Parts of the exercise:
**A.** Duplicate the passage on computing a correlation matrix in MATLAB, from "or using the" up to and including "eigendecomposition of \(C\).".
**B.** Write the next part of the passage on computing a correlation matrix for PCA in MATLAB, starting right after its last sentence.

We now have two ways in front of us, calculate the correlation matrix, or work directly with the \(X\) matrix. Let’s start with the first. The correlation matrix can be computed by doing:

C = (X'*X)/(n-1);

or using the relevant MATLAB function corr, that is

C = corr(X);

we can check that the two quantities are indeed the same by looking at

fprintf("|| (X'*X)/(n-1) - corr(X) ||_infty = %e\n",norm(C -  corr(X),"inf"));
|| (X'*X)/(n-1) - corr(X) ||_infty = 1.738193e-15

Then the PCA can be obtained by using the eigendecomposition of \(C\).

[Records pairing text with element pointing]
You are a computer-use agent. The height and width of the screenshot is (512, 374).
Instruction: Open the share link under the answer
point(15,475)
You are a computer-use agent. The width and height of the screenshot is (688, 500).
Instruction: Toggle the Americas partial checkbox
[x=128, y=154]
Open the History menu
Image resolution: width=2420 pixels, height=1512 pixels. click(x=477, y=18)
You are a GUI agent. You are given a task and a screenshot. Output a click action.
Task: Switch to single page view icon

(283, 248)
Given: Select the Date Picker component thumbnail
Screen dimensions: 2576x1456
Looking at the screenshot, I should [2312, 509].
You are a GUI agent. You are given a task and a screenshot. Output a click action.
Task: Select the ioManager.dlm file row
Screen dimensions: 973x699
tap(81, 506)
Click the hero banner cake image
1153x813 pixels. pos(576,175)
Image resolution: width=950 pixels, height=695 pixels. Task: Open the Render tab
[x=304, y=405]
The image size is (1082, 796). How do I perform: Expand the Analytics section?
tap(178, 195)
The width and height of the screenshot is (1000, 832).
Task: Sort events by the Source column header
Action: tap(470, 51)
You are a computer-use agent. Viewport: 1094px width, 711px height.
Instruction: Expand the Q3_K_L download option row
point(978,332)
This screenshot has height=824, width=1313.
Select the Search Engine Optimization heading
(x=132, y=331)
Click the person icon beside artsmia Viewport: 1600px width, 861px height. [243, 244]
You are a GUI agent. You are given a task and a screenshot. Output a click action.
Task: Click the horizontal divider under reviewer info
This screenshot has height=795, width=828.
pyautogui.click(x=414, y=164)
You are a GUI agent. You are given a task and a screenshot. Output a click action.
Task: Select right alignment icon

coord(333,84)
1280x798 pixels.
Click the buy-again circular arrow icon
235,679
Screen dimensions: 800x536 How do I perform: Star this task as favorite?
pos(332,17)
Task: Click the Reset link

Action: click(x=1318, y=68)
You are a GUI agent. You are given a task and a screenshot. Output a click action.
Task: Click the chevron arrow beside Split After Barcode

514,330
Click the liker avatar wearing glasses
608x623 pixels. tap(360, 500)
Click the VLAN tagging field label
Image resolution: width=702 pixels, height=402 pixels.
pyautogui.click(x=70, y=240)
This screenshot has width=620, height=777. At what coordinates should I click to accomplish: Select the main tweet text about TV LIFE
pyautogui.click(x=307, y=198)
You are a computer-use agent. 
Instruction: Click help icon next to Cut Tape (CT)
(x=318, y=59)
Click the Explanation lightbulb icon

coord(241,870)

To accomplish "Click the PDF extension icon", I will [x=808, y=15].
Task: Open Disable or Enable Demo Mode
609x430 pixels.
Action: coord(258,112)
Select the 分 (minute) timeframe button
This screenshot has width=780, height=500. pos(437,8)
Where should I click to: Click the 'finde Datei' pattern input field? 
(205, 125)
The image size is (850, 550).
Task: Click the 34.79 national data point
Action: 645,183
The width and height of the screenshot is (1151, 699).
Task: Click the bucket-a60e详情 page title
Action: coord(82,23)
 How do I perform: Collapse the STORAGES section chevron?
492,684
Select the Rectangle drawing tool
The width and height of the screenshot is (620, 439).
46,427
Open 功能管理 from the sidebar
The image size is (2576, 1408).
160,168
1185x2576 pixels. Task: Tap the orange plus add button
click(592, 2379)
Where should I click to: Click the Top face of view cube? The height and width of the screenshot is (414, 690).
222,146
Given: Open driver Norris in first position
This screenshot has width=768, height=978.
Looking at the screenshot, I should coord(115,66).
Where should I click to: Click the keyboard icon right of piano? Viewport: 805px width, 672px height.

Outputs by task:
**A.**
or using the relevant MATLAB function corr, that is

C = corr(X);

we can check that the two quantities are indeed the same by looking at

fprintf("|| (X'*X)/(n-1) - corr(X) ||_infty = %e\n",norm(C -  corr(X),"inf"));
|| (X'*X)/(n-1) - corr(X) ||_infty = 1.738193e-15

Then the PCA can be obtained by using the eigendecomposition of \(C\).

**B.**
Definition 1

Given a matrix \(A \in \mathbb{C}^{p \times p}\) we say that \(\mathbf{0} \neq \mathbf{v} \in \mathbb{C}^{p}\) is an eigenvector of matrix \(A\) related to the eigenvalue \(\lambda \in \mathbb{C}\) if

\[ A \mathbf{v} = \lambda \mathbf{v}.\]

If \(A\) admits \(p\) linearly independent eigenvectors we can then decompose

\[A = V \Lambda V^{-1}, \quad \Lambda = \operatorname{diag}(\lambda_1,\ldots,\lambda_p), \; V = [\mathbf{v}_1,\ldots,\mathbf{v}_p].\]

Furthermore, if \(A = A^H\) then we know that such linearly independent eigenvectors always exist and the matrix \(V\) can be selected to be orthogonal, i.e., \(V^T = V^{-1}\).

The eigenvectors are then the principal axes or principal directions of the data. Projections of the data on the principal axes are the principal components, or the PC scores, i.e., the new transformed variables:

  • the \(j\)th principal component is given by \(j\)th column of \(XV\),

  • the coordinates of the \(i\)th data point in the new space are given by the \(i\)th row of \(XV\).

We can compute them in MATLAB by using the eig command

help eig
 eig - Eigenvalues and eigenvectors
    This MATLAB function returns a column vector containing the eigenvalues
    of square matrix A.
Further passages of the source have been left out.